I wouldn't go there again. Except obviously I would. I just did, via Street View. That's enough for now.

May 31, 2017:

There was the time a press of belligerent frat boys threatened to "take you out to the orange groves and rape your ass." I said, "Oh. Now I understand what you mean by 'Greek society.'" It went over poorly.

They wanted my girlfriend. She was beautiful as fresh peaches, dripping with unexplored sexuality. Her sparkling charisma got her into trouble and nearly got my ass raped in orange groves. We didn't last. Breaking off with her was pretty much the hardest thing I've ever deliberately experienced.

There was the campaign to subvert the Commons. Centering around hilarious faux question-and-answer postings on 3x5 cards on the bulletin board. We asked and answered them in biting, mordant humor. An art project of some collective merit.

There was the competition of practical jokes. My dorm neighbor set the famous landmark clock running backward; I hid all the furniture on the second floor, including the wall outlets. There was a good deal of alcohol.

There was the useless drunken philosophy professor comically skeeving undergraduate coeds, and occasionally being accepted. The scowling literature professor whose beard looked like Bride of Frankenstein. The brilliant, kindhearted Sociology professor who was helpful and supportive and probably the one I should have chosen to work with, although he knew nothing of the things that interested me. The American History professor who knew far less than I did about history in either its American or European variants. The Chemistry guy whose fame was a biannual explosives class, perhaps in memory of the Weathermen, perhaps not. The Mathematics guy with no students 'cos who gives a shit.
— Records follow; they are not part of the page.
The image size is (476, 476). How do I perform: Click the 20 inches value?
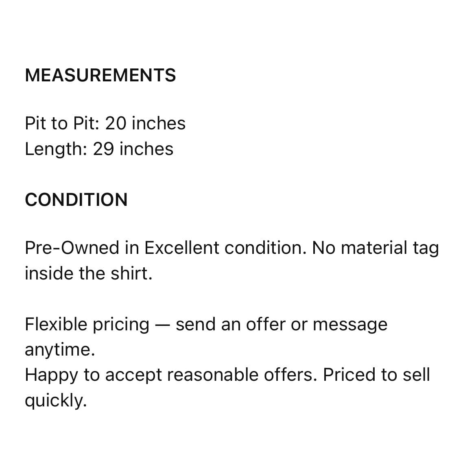(x=145, y=123)
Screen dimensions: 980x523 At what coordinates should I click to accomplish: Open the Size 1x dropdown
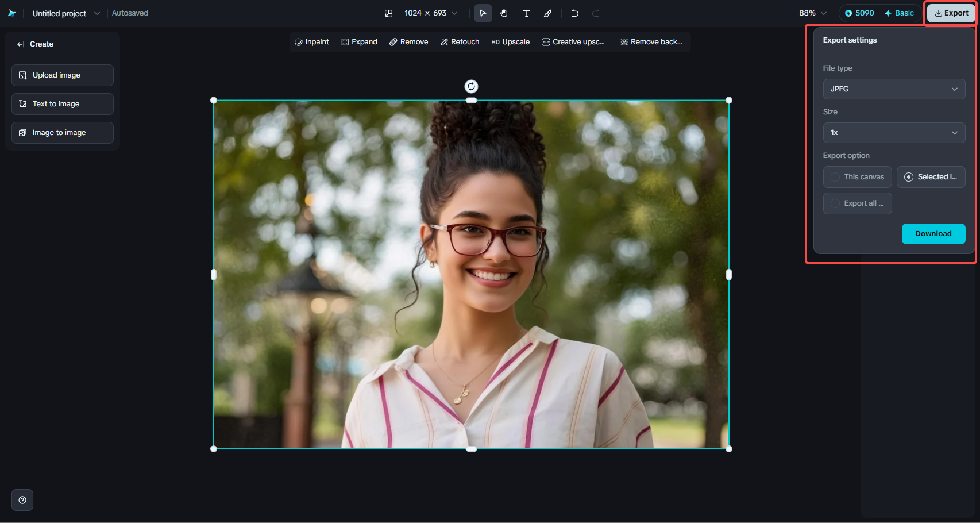pos(894,133)

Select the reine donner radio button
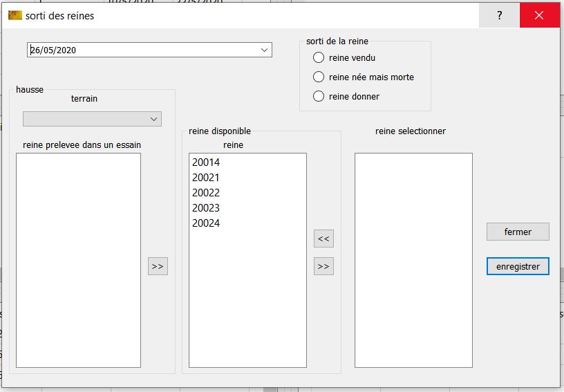tap(319, 97)
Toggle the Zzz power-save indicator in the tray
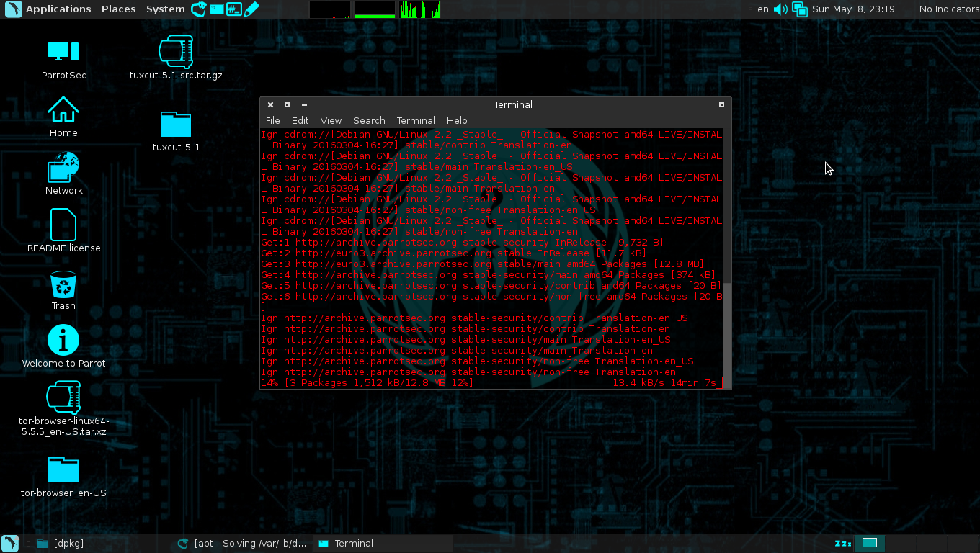Image resolution: width=980 pixels, height=553 pixels. [842, 544]
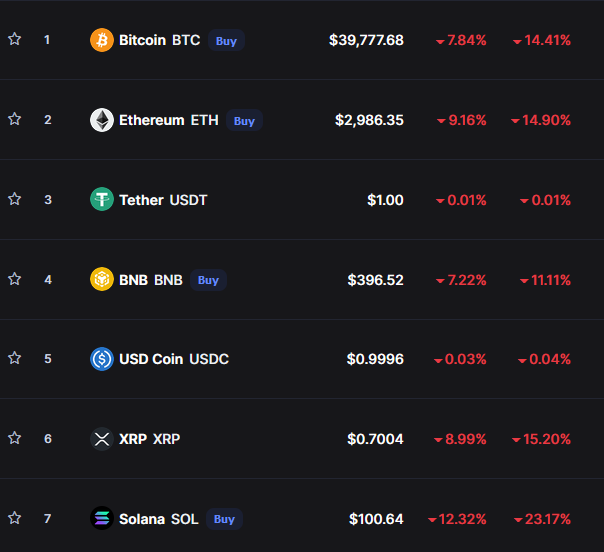
Task: Favorite BNB using its star icon
Action: [x=15, y=279]
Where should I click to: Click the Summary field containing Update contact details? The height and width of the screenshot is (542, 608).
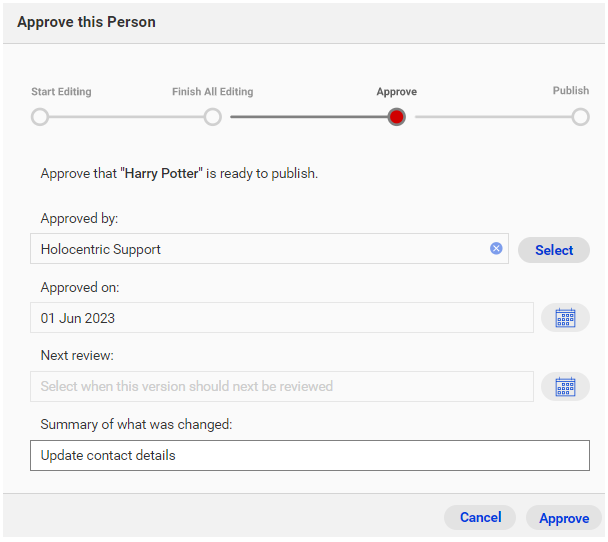(310, 455)
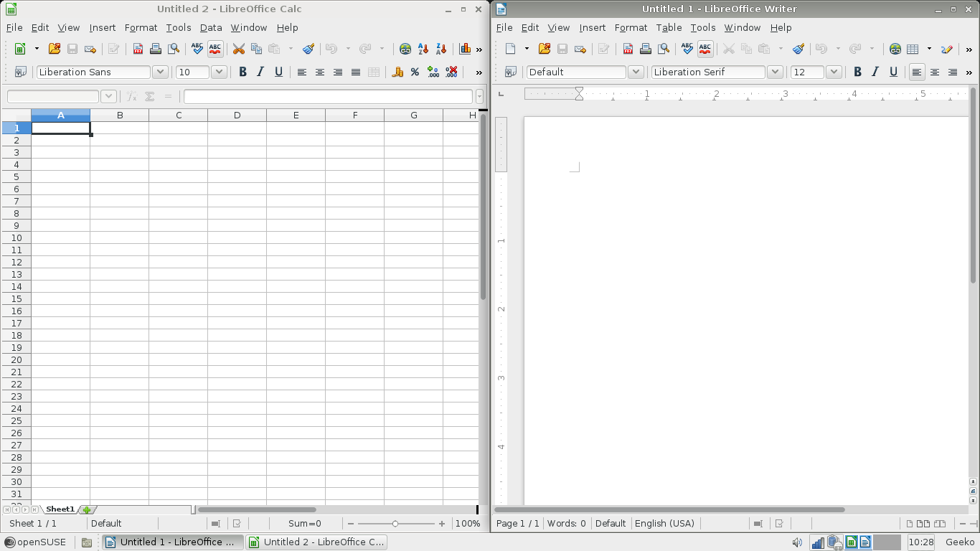Screen dimensions: 980x551
Task: Open the Data menu in Calc
Action: (211, 27)
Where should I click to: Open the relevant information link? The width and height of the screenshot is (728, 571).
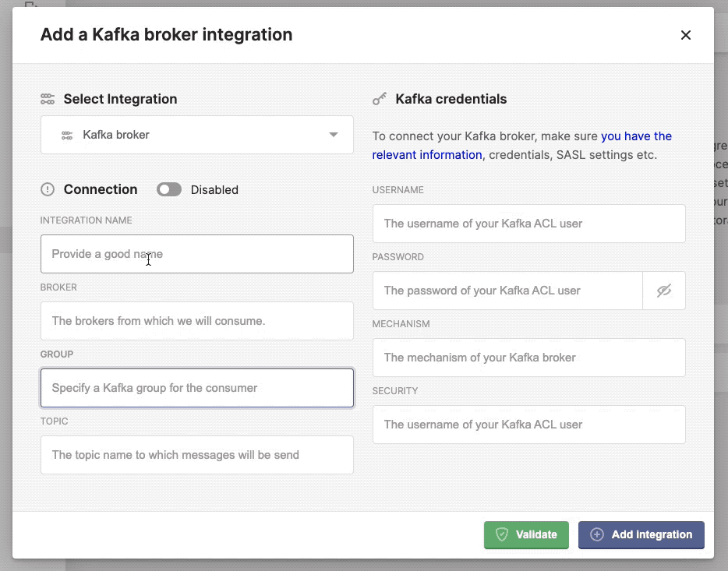click(427, 155)
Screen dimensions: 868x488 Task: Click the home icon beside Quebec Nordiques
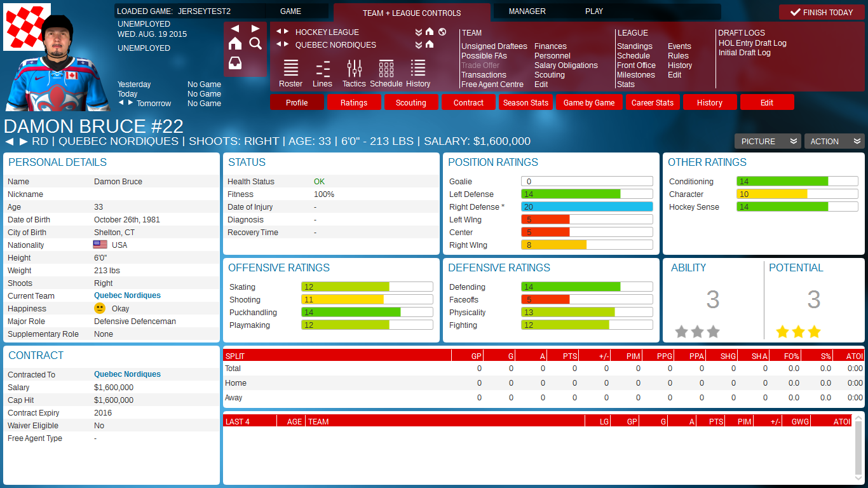coord(430,44)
Mostly there was what could have been. It was an embryo of that Red University the Parisian class of '68 talked so much about. Almost democratic, almost inclusive, almost egalitarian while nevertheless committed to excellence. It was flotsam on the '60s wave, shipwrecked in the '70s. It was NOT the comical hippy good-vibey transpersonal caricature which the two professors leading the inventory above published as its "history". It was serious. It could have been serious if the flippant faculty trivializers had allowed it to be.
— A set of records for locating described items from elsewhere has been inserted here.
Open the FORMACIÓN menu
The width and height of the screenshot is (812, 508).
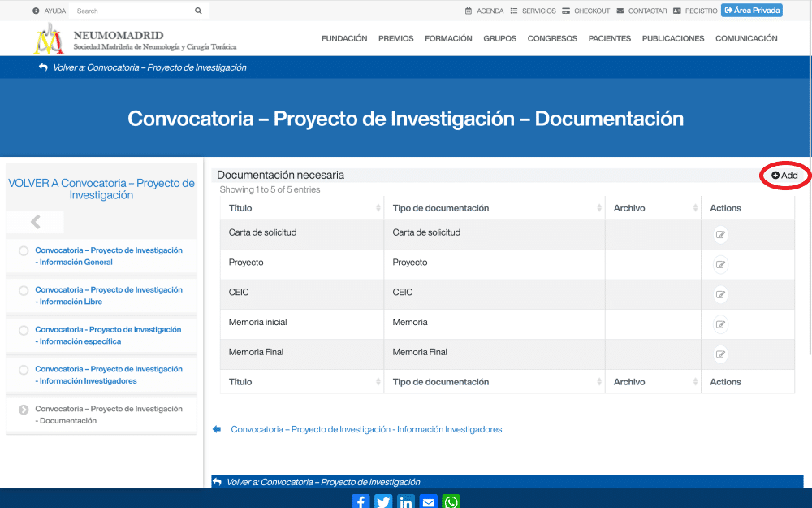pyautogui.click(x=448, y=38)
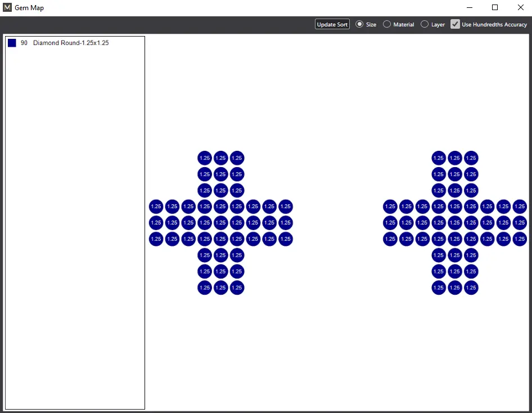Select bottom-center gem of the right cross
The width and height of the screenshot is (532, 413).
tap(455, 288)
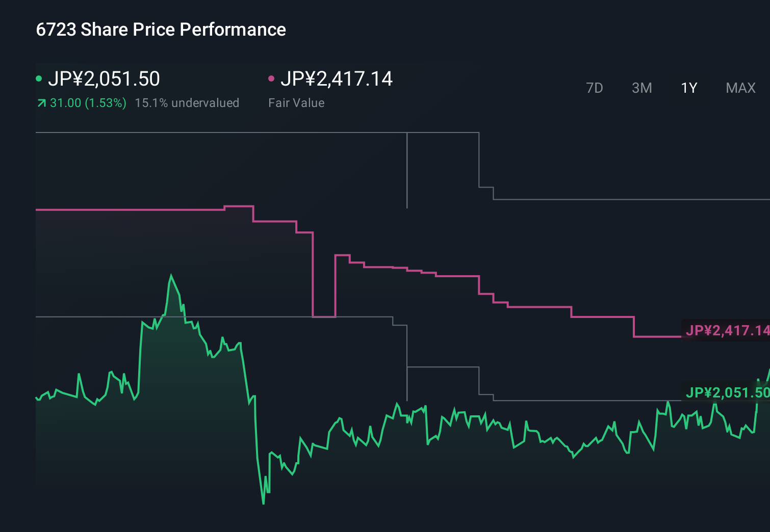The width and height of the screenshot is (770, 532).
Task: Click the chart price peak in the green line
Action: pos(172,275)
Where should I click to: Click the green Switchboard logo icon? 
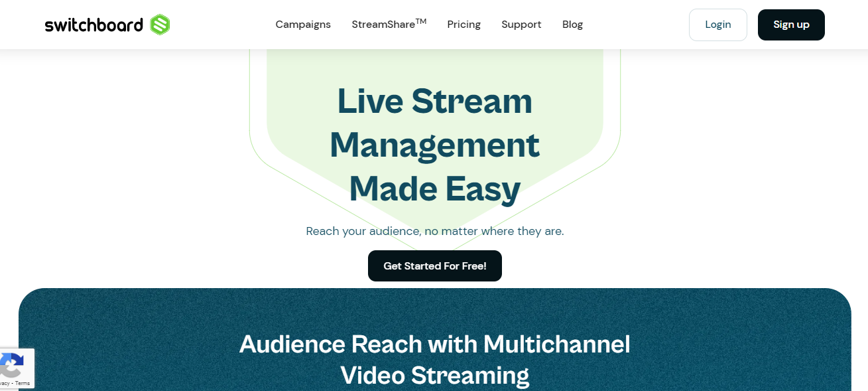click(161, 25)
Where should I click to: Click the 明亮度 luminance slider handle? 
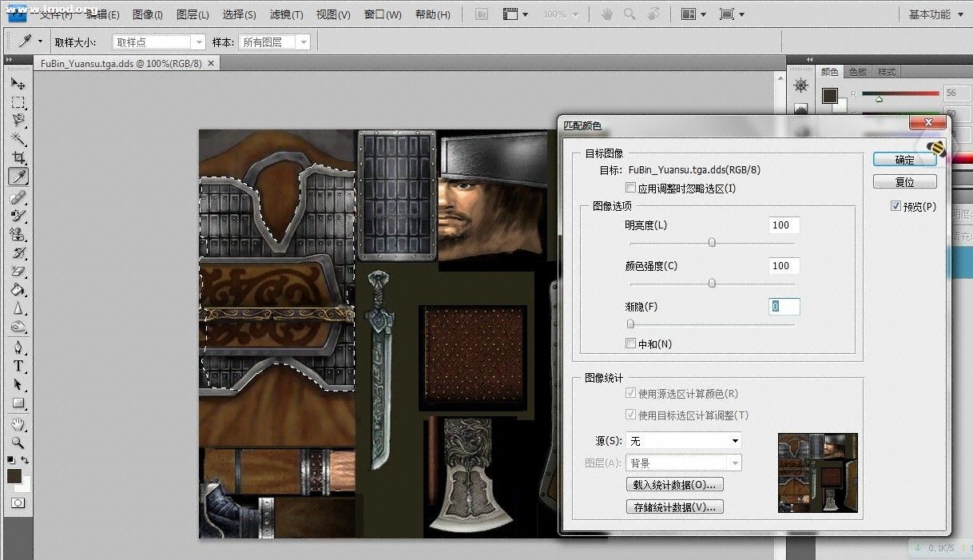click(x=712, y=243)
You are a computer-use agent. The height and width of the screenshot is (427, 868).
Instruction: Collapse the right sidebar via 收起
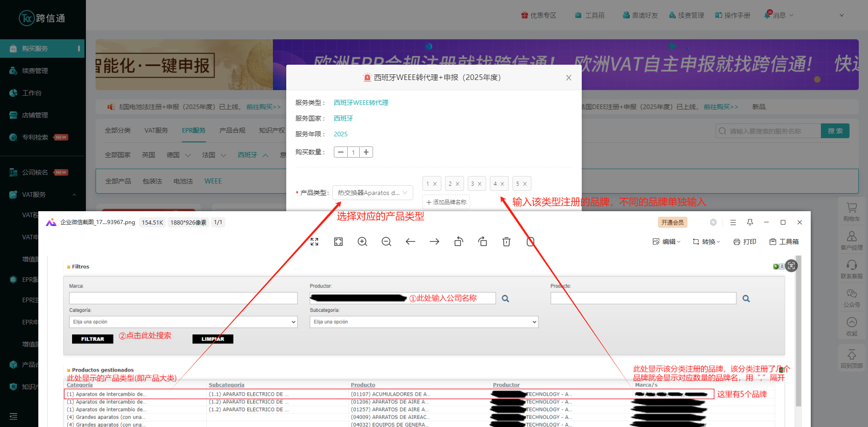(852, 326)
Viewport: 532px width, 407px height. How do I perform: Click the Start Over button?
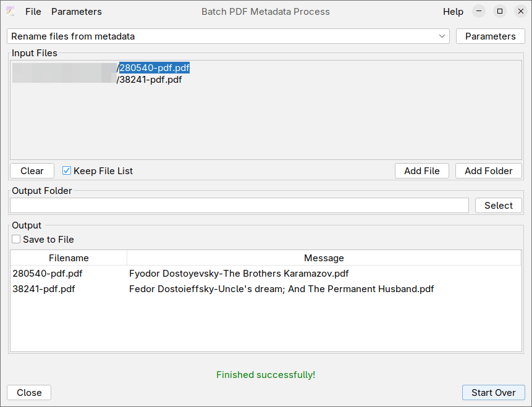coord(493,393)
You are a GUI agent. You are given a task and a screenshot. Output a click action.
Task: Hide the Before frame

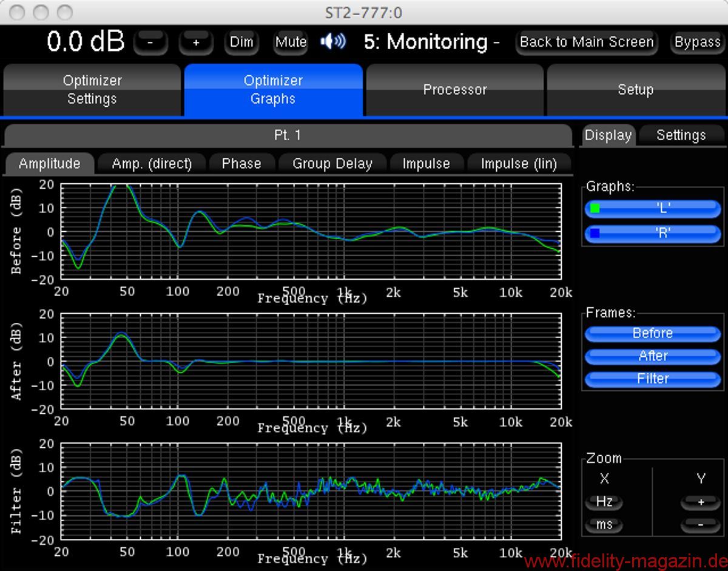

Ironically it died from its own excellence. To remain accredited the parent University needed to absorb its test scores. Which it did.

Many of the students moved north. From that hejira we got one of America's quirkiest college radio bands of the late '80s, a band which perfectly reflected its distant origin. And we got my lifelong love of Greek food, which is another story for another time.

What would it feel like to walk there now?